Work instructions: Search each line below for the word "agent" and list those that contain it.
————————
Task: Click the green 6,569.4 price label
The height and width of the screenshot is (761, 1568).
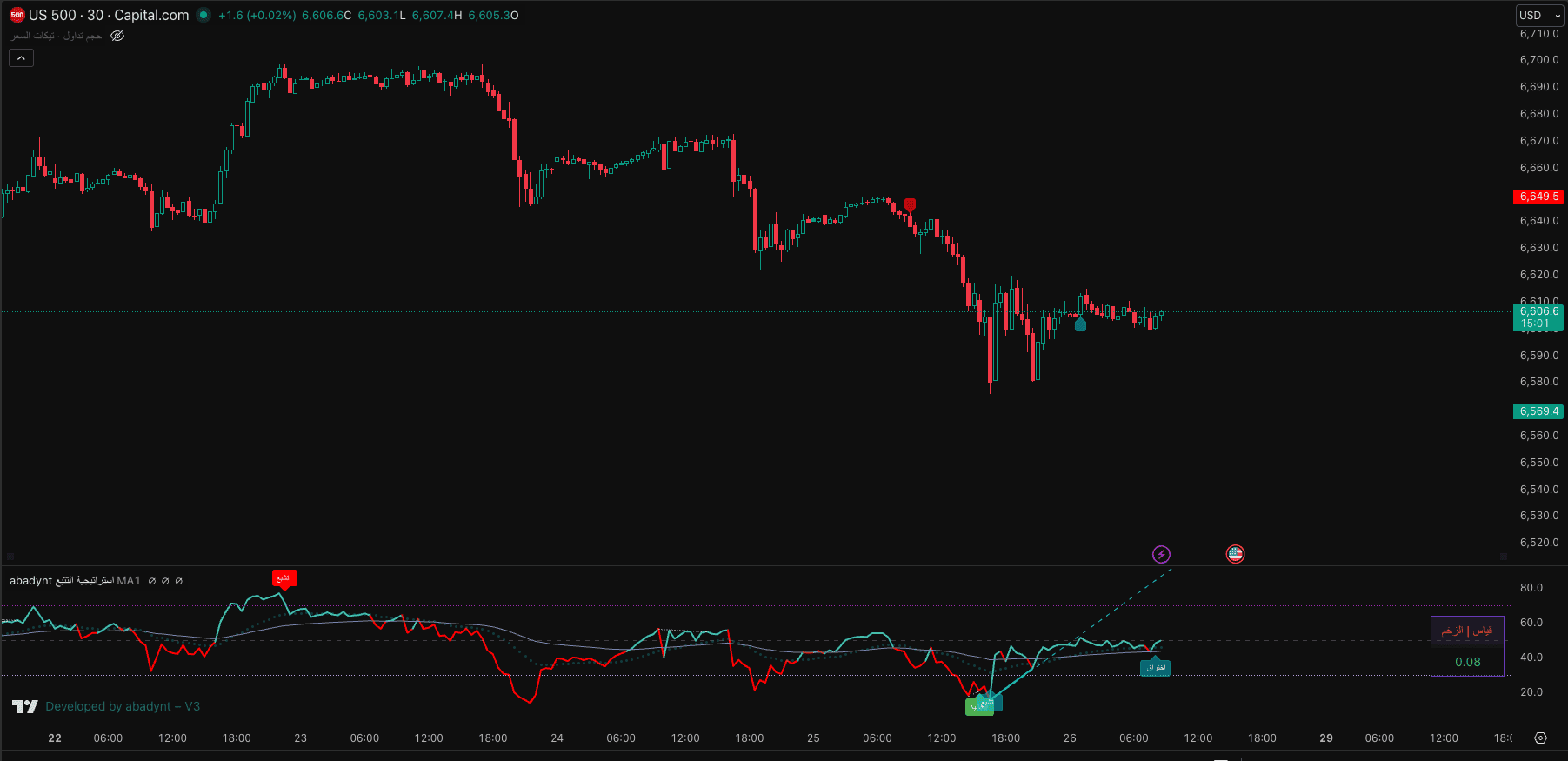Action: [x=1538, y=411]
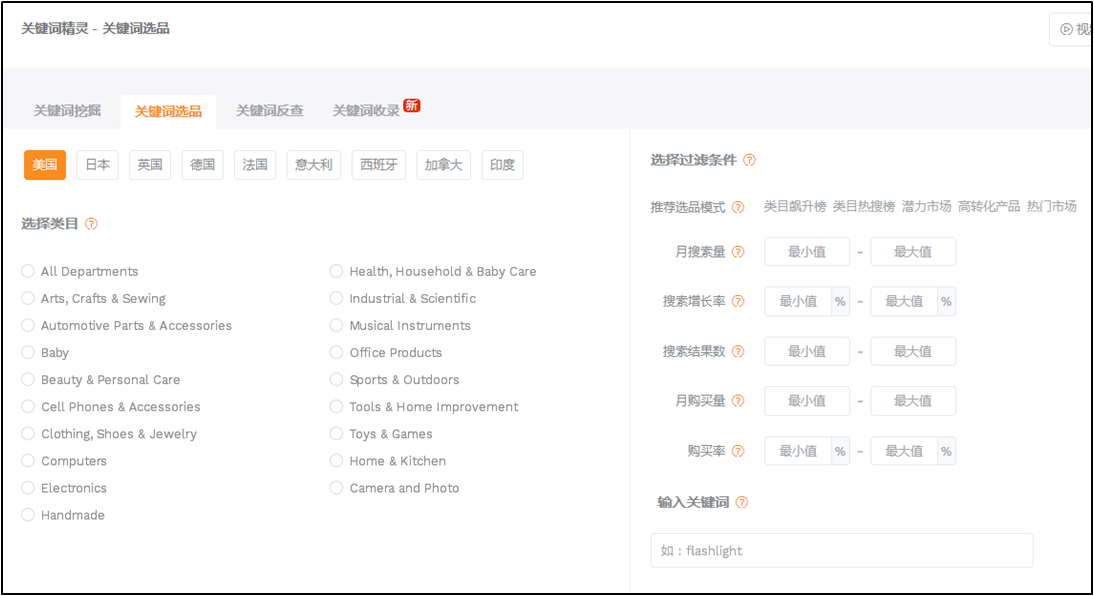Click help icon beside 推荐选品模式
The height and width of the screenshot is (596, 1094).
(738, 207)
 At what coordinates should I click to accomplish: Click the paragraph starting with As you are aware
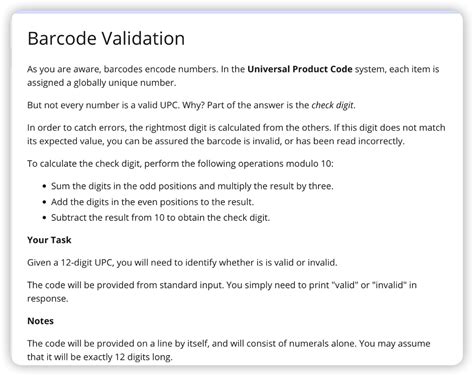[233, 76]
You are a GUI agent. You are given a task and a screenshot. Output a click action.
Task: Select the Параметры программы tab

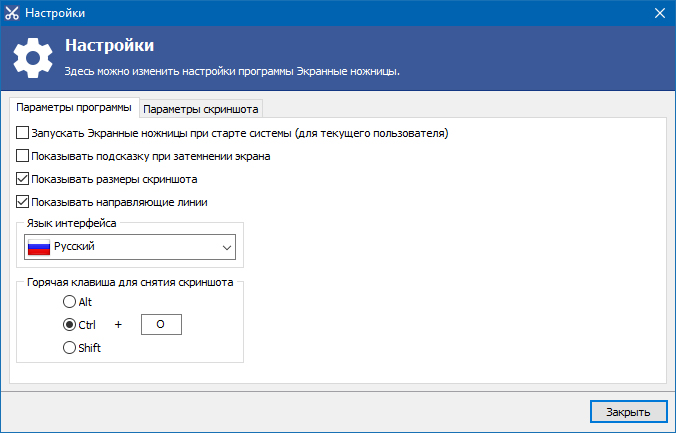tap(74, 107)
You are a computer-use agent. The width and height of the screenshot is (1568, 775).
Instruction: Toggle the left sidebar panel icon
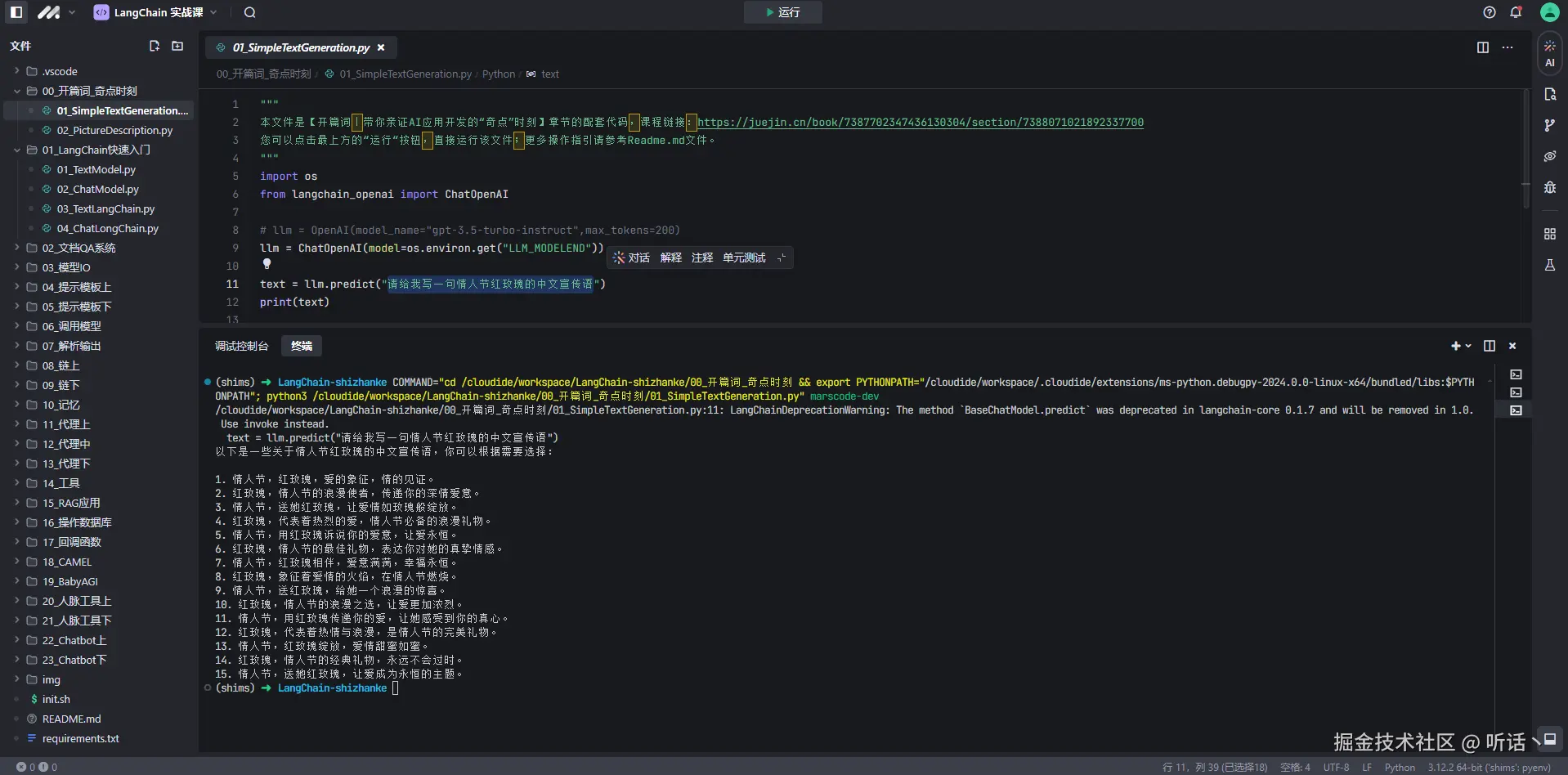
————————
Answer section:
You are a GUI agent. You are given a task and a screenshot. Output a click action.
You are a computer-use agent. The width and height of the screenshot is (1568, 775).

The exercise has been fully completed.